> _SOURCE TEXT_
====================

I'm not sure if this is the correct way to give
feedback. The home page mentions sending mail but then
doesn't provide any email addresses.

I hope this formats ok... here goes:

notes on

http://cl-cookbook.sourceforge.net/sockets.html

re:
A socket is a two-way, reliable communication
stream between
two processes, usually (but not necessarily)
running on
different computers.

I don't know if 'port' supports these but another
important kind
of socket is the UDP socket which does not offer
'reliable' communcation.
You mention other kinds of sockets exist but you shouldn't
imply that all sockets offer reliable communcation.
UDP sockets are important if you want to talk to a DNS
server.

re:
A socket connection originates from a port on a
client machine,
and reaches another port on a server machine.

you're describing sockets in Internet address family.
Unix implementations
offer a Unix address family where sockets are named by
filenames.
These are important if you're communicating with local
sevices
on your Unix machine.

re:

Each hostname is associated with a unique IP address,
represented by four bytes.

you even mention below that this isn't true, that DNS
maps a hostname
to zero or more IP addresses.

re:
Ports are represented as integer numbers in the
range 0-65535

Actually 1-65535. Port 0 can't be allocated.

re:
There are two ways that things could go wrong at
this stage:
either your process does not have sufficient
privileges to
open the desired port (for example, you are
trying to open a
port below 1024 without being root under unix),
or the port you
have chosen has already been opened by another
process.
In both cases, Lisp will signal an error.

====================

> _GIVEN INFORMATION_
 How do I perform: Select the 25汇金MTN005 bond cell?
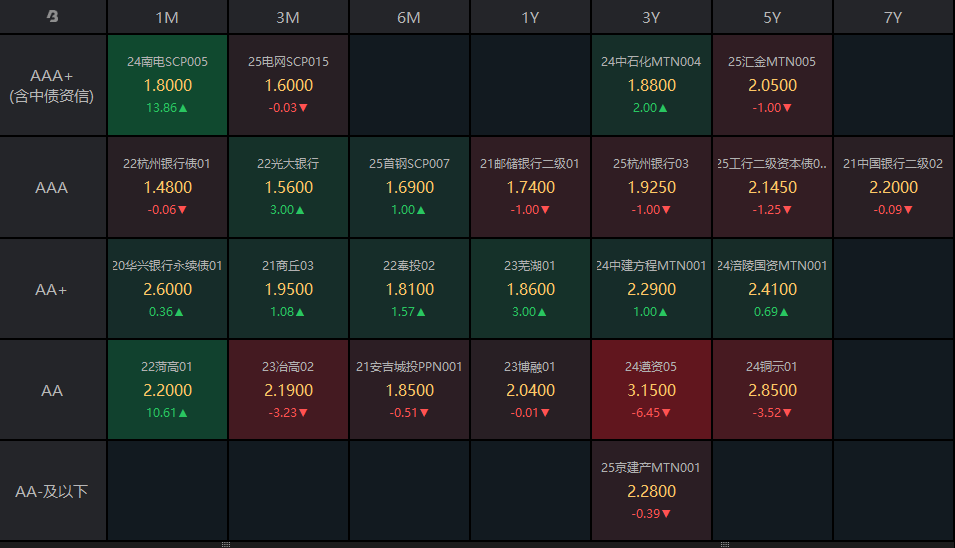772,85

====================

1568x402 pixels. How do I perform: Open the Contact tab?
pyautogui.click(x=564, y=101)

====================

> _JOBS_
1. Decide whether each statement below agrees with the sockets feedback. Answer yes or no for each, and quote the words of the feedback that settle it.
(a) The feedback states that port 0 can be allocated.
(b) The feedback names talking to a DNS server as a reason UDP sockets matter.
(c) The feedback describes a Unix address family in which sockets are named by filenames.
2. According to the sockets feedback, what does DNS map a hostname to?
3. Write a continuation of the sockets feedback, starting after its last sentence.

> _RESPONSES PER TASK_
1.
(a) No: "Actually 1-65535. Port 0 can't be allocated."
(b) Yes: "UDP sockets are important if you want to talk to a DNS server."
(c) Yes: "Unix implementations offer a Unix address family where sockets are named by filenames."

2. Zero or more IP addresses.

3.
another common problem, especially when debugging, is
that you closed
a socket at that address less than 30 seconds ago and
are trying
to open a new socket at that address. The operating system
imposes a delay on reopening a socket at the same
address as
a previous socket. You can turn off this delay by
specifying
that you want the address to be reuseable. [I don't
know how
this is done in Port]

re:
* The specified port was not opened on the remote
machine. In this case OPEN-SOCKET returns immediately
with a "connection refused" error.
* The destination port was opened but the server
process did not call SOCKET-ACCEPT. In this case the
connection will be established, but no one will be
listening at the other end. This should never happen
when connecting to properly written servers.
* The destination port is open and the server
process is listening. In this case the connection is
established, and OPEN-SOCKET returns a "socket-stream"
structure.

This is a bit confused. The client can't tell if the
the server
is blocked waiting on a call to socket-accept, and
really doesn't care.
The operating system on the server machine accepts and
establishes
the connection as long as there is space in the backlog
queue for that socket.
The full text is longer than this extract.